• [TEXT SEGMENT]
####################

At the time this article was written Pierre Coulombe was a Professor of Political Science at the University of Western Ontario

An analysis of the latest constitutional plan brings us back, once again, to a crossroads. Basically, we have been there since 1982. What the failure of the Charlottetown Accord confirms is that English Canada appears to be pursuing national affirmation, relying on a discourse based on the Canadian Charter of Rights and Freedoms that leaves little room for competing forms of nationalism, whether native or French-Canadian. This discourse makes it improbable that a constitutional agreement will become a reality.

One recalls how the rejection of the Meech Lake Accord had sounded the death knell of executive federalism. What formerly seemed justified in the name of maintaining the fragile balance between the two national communities would from then on be the subject of condemnation and contempt: condemnation because, it was said, executive federalism served provincial interests more than "national" ones; and contempt because it placed greater value on the supposedly elitist discourse of the negotiators than on the voice of so-called ordinary Canadians. Since blame was assigned to executive federalism, it was most important not to see the rejection of Meech as a rejection of Quebec's claims. The next round would be more sound: it would encompass the claims from the West and the native peoples and would be the fruit of public participation. Above all, however, it would reflect English Canada's self-image, as seen through the prism of the Canadian Charter of Rights and Freedoms.

In due course the Charlottetown Accord was negotiated. It, too, would fail, despite unprecedented participation by Canadians in developing it. There is no point in recalling here the sad details of that failure. This time, the new scapegoat would be the vote of non-confidence in the Mulroney government and, for good measure, a rejection of the entire political class. It was as if many Canadians were shouting the "No" they wished they had said during the Meech round. Behind the scenes, however, the Charlottetown Accord was arraigned by the proponents of Canada's civic identity, strong in the Charter.

The magnitude of this latest failure is underestimated. It is indeed a monumental failure, not just a chance accident on the road toward the inevitable compromise. It expresses what more than one observer has noted, a powerful discourse on the Canadian Charter of Rights and Freedoms that endows with new legitimacy the traditional refusal to recognize the two national communities within the federation.1 In a way, it is the latest attack on Canadian duality, enlivened this time by a deficient liberal morality.

Firstly, this Charter-based political culture of English-speaking Canada evokes a national civic identity that transcends federalism and the communities that divide it.2 From this perspective, the Charlottetown Accord was problematic because it was to entrench the fact that some Canadians belong to a community of identity other than the Canadian "nation". The unity of the Canadian people--or at least the search for a form of unity--would have been undermined in advance by recognition of values conferring different constitutional statuses on persons of different origins or from different regions. By referring to Quebec as a distinct political community, the Charlottetown Accord--like the Meech Lake Accord--would have challenged the plan for equality among citizens, the keystone of this new national identity.

Secondly, some supporters of the "No" side were able to brandish the Charter to invoke the risks to human rights the Accord would have brought with it. Pierre Trudeau's categorical remarks naturally come to mind. Although his extreme opinions were not universally shared, a number of persons still considered that the Accord threatened individual rights. Three points were most often raised.3 Firstly, the Canada clause seemed to create a hierarchy of rights that, sooner or later, would have eroded the system of interpreting the rights and freedoms contained in the Charter. Next, the distinct society clause might well have limited, in Quebec, the protections provided by the Charter. Lastly, the Charter was prevented from addressing too many aspects of the exercise of self-government by native people.

####################

• [STORED DATA]
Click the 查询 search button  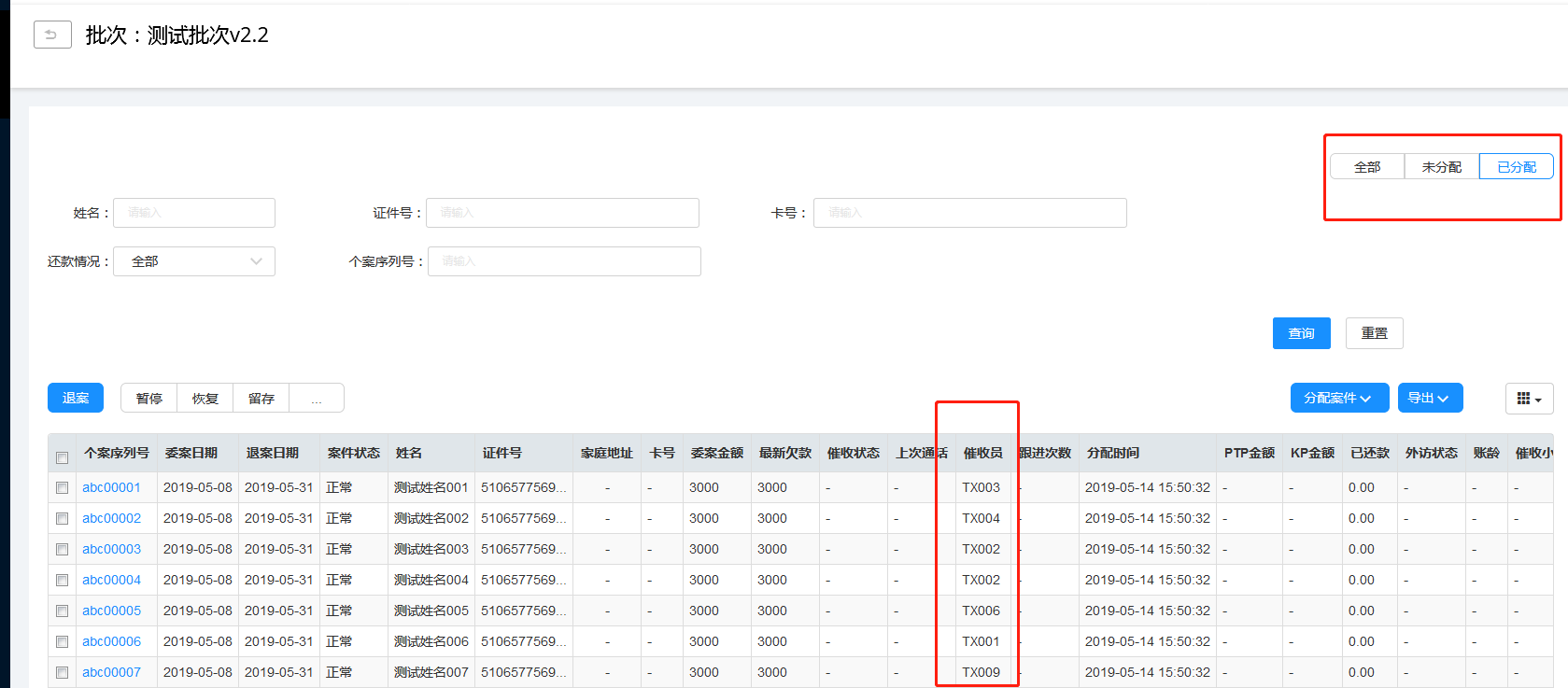coord(1301,333)
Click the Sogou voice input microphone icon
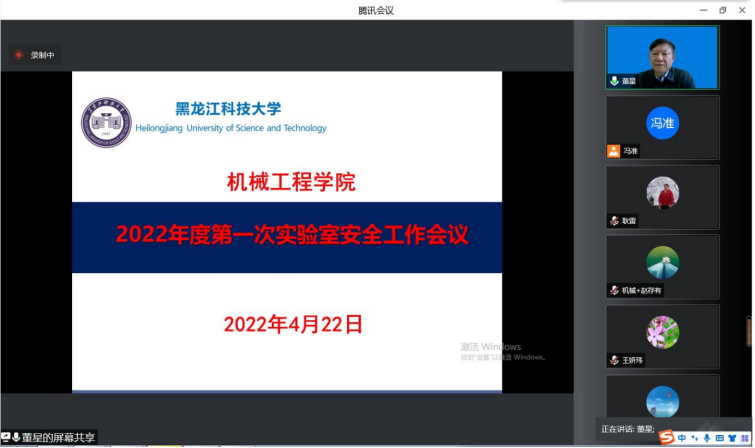The image size is (755, 448). tap(706, 438)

####################

• [OBJECTIVE 1]
In the article on the Charlottetown Accord, rewrite the paragraph beginning "One recalls how the rejection of the Meech Lake Accord" as a short bulleted list that keeps its main facts.
• [OBJECTIVE 2]
According to the article on the Charlottetown Accord, since what year have we been at the constitutional crossroads?
• [OBJECTIVE 3]
List every point the article on the Charlottetown Accord gives as most often raised to argue that the Accord threatened individual rights.

• [TASK OUTPUT 1]
- The rejection of the Meech Lake Accord ended executive federalism.
- Executive federalism was then condemned for serving provincial interests more than "national" ones.
- It was also held in contempt for valuing the negotiators' supposedly elitist discourse over the voice of so-called ordinary Canadians.
- With the blame placed on executive federalism, the rejection of Meech was not to be seen as a rejection of Quebec's claims.
- The next round would take in claims from the West and the native peoples and would come from public participation.
- Above all, it would reflect English Canada's self-image as seen through the Canadian Charter of Rights and Freedoms.

• [TASK OUTPUT 2]
Since 1982.

• [TASK OUTPUT 3]
- The Canada clause seemed to create a hierarchy of rights that would eventually have eroded the system of interpreting the rights and freedoms in the Charter.
- The distinct society clause might have limited the Charter's protections in Quebec.
- The Charter was prevented from addressing too many aspects of the exercise of self-government by native people.